## [Exercise prompt]
Please repeat the records from the line containing "Where should I" through the line containing "tap(121, 348)", leaving the pictures out of your answer.

## [Record list]
════════════════

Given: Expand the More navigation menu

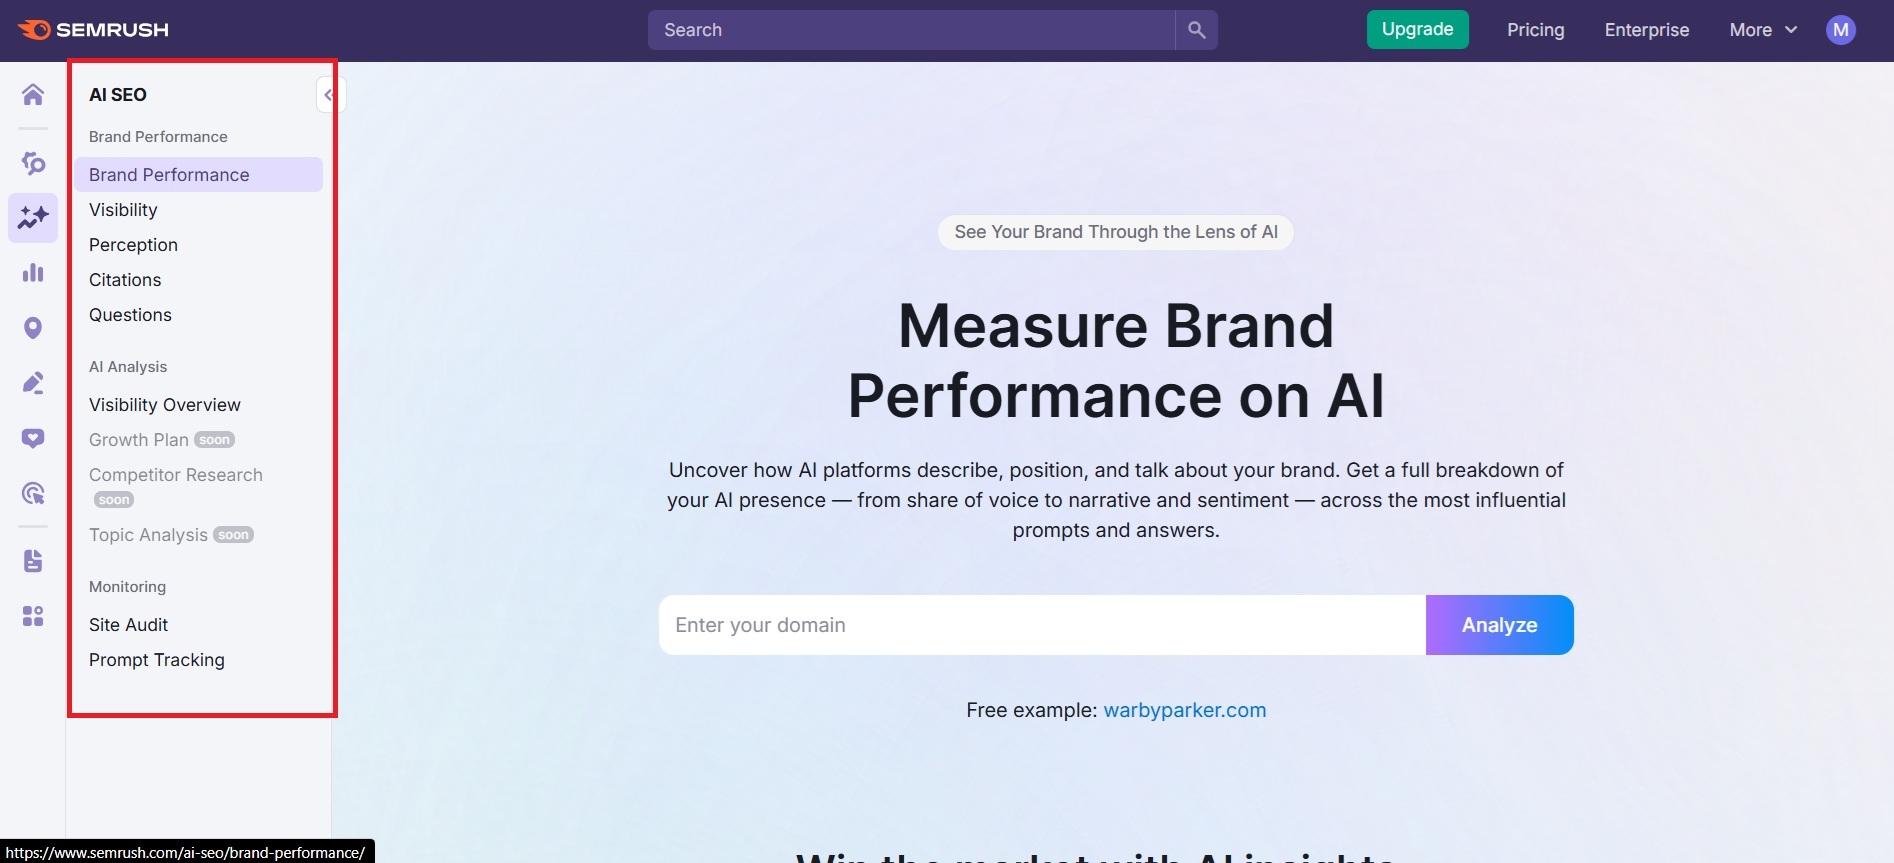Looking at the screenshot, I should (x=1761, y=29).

════════════════

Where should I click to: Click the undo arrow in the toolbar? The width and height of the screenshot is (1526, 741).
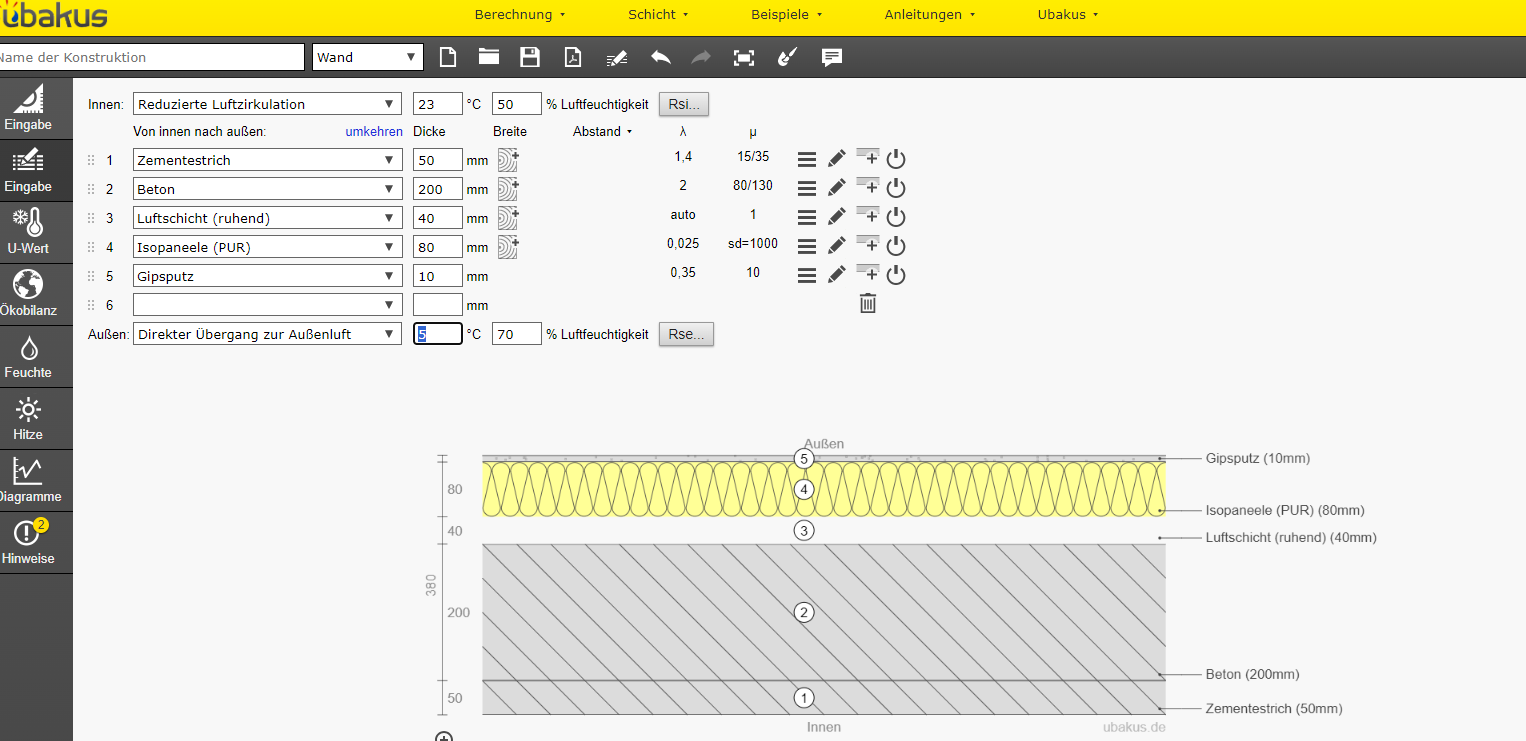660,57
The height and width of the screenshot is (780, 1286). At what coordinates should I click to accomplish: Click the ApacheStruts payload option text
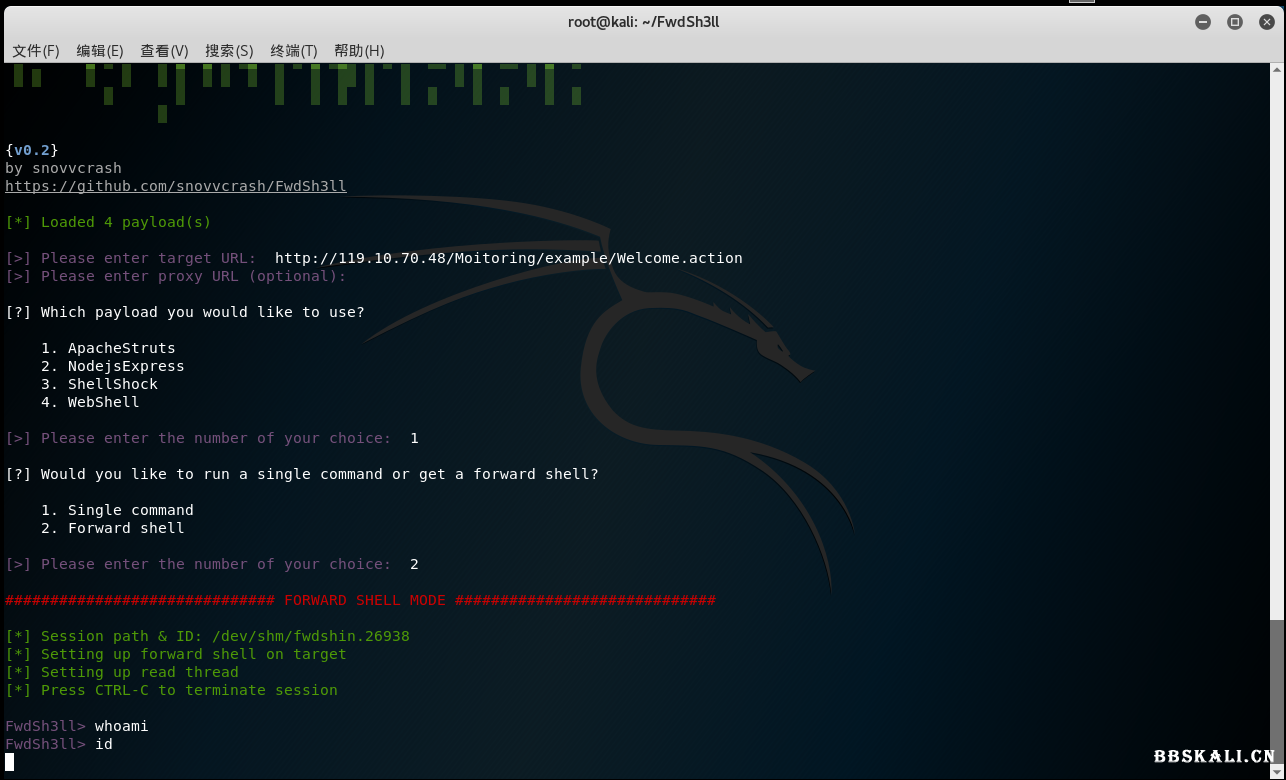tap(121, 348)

════════════════

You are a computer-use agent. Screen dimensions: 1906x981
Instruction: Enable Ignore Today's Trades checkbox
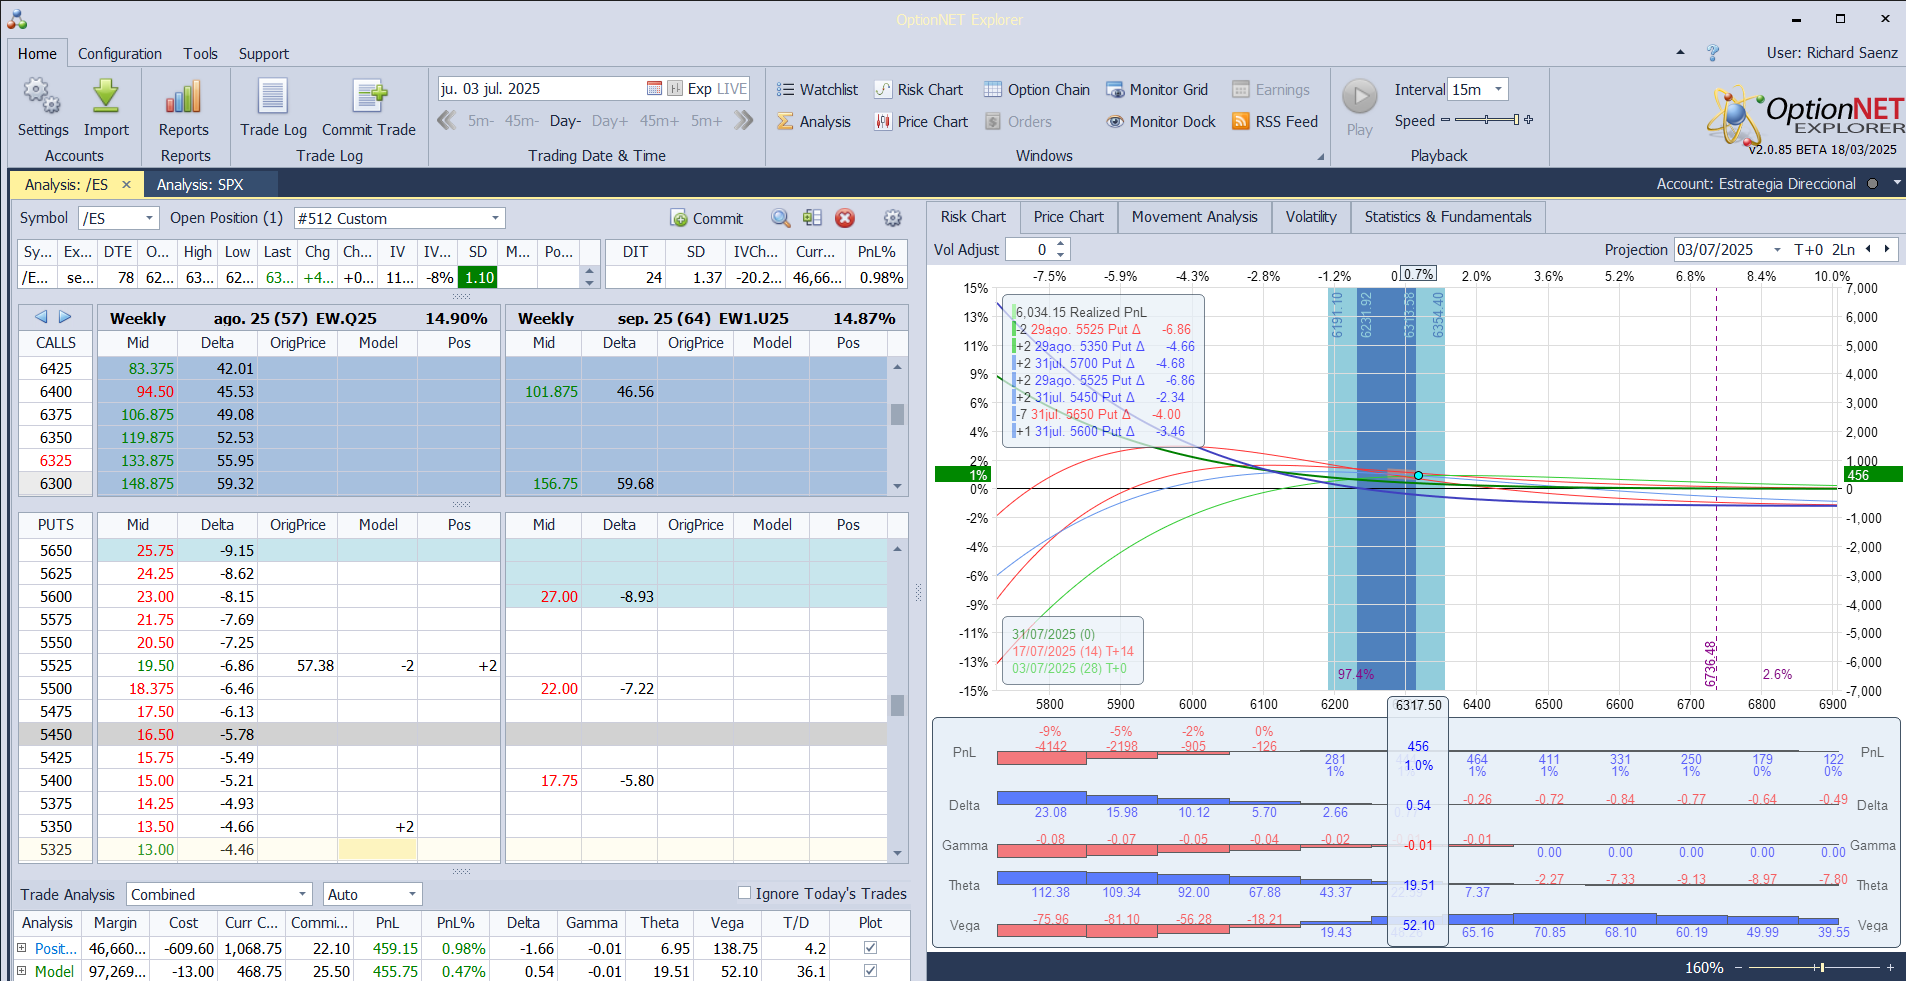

════════════════

## [In response]
Where should I click to: Click the undo arrow in the toolbar? The width and height of the screenshot is (1526, 741).
660,57
The height and width of the screenshot is (780, 1286). At what coordinates should I click to accomplish: Click the ApacheStruts payload option text
tap(121, 348)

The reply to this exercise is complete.